Increasing intellectual power and knowledge must be balanced by
increasing individual experience of the religious motives and spirit.
This is the reason why each advancing age should study afresh the
whole religious problem, and state in the terms of its own experience
the prominent and permanent religious truths of all the ages and the
sanctions that flow from them. Hence it is that a religion only
traditional and ceremonial is quite unfitted for a developing life.

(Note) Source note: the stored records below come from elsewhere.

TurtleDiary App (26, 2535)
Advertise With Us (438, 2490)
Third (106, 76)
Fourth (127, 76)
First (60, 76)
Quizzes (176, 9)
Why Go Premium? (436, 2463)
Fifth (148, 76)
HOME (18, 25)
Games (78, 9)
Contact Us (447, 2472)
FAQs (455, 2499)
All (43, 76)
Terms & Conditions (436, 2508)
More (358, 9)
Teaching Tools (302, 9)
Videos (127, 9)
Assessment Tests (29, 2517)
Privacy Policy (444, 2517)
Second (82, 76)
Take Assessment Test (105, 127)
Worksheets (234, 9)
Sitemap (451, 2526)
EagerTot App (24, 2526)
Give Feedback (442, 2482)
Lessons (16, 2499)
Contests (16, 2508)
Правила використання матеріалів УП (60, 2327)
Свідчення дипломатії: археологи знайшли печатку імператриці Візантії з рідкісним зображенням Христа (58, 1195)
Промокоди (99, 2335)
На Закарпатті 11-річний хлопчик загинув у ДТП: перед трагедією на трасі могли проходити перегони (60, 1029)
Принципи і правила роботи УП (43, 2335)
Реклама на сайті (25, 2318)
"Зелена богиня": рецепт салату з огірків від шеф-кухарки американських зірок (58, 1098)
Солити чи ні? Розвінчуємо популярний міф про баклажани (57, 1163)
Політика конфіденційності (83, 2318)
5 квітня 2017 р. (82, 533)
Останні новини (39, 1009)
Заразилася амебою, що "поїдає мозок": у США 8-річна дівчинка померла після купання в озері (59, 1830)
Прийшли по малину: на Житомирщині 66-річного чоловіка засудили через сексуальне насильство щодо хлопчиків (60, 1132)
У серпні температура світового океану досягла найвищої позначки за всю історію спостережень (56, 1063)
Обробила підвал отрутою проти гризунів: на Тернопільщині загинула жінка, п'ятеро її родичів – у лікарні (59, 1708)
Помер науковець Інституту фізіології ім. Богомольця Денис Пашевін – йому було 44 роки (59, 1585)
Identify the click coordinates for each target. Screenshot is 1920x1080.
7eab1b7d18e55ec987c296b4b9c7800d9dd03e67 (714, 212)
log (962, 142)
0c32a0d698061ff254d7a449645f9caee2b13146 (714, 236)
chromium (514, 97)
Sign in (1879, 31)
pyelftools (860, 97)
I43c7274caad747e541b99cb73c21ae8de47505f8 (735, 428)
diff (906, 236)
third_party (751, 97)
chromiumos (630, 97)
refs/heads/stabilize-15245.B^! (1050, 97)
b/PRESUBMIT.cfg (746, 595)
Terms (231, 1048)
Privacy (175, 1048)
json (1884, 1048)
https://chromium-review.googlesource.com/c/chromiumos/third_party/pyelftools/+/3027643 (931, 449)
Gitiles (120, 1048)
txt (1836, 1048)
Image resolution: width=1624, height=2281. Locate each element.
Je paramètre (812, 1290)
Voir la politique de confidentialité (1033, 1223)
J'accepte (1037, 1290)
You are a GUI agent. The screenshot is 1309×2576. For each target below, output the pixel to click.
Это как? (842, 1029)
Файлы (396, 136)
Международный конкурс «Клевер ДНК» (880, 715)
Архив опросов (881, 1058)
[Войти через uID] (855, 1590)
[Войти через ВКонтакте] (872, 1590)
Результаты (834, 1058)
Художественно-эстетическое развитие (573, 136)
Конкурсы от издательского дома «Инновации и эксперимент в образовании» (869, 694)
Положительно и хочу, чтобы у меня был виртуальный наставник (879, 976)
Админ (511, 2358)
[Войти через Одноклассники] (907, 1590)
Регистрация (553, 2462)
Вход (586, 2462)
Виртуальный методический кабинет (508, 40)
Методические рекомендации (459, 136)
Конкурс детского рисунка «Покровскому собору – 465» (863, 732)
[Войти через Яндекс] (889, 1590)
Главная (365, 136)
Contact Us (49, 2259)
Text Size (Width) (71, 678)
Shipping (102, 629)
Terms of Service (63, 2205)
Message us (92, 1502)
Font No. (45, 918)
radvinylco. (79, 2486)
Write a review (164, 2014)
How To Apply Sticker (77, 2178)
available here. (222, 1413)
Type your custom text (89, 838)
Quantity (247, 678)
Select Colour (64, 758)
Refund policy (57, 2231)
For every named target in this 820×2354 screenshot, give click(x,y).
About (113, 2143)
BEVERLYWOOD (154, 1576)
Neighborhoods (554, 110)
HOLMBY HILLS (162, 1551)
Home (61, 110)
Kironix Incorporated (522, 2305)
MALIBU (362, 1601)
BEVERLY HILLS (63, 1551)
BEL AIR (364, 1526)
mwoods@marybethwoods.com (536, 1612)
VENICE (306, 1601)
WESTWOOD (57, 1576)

Japan is no exception to the general laws of human evolution. As her
intellectual abilities increase, the forms of her old religious life
will become increasingly unacceptable to the people at large. If, in
rejecting the obsolete forms of religious thought, she rejects
religion and its sanctions altogether, atomistic individualism can be
the only result, and with it wide moral corruption will eat out the
vitality of the national life.
That Christianity alone, of all the religions of the world, fulfills
the conditions will not need many words to prove. As a matter of fact
Christianity alone has succeeded in surviving the criticism of the
nineteenth century. In Christendom, all religions but Christianity
have perished. This is a mere matter of fact. As for the reason,
Christianity alone gives complete intellectually satisfactory
sanctions for both the communal and the individualistic principles of
social progress. Christianity, as we have sufficiently shown, has both
principles not unrelated to each other, but vitally interrelated. For
these reasons it is safe to maintain not only that Japan needs to find
a new religion, but that the religion must be Christianity in
substance, whatever be the name given it.
The Japanese have been described as essentially irreligious in nature.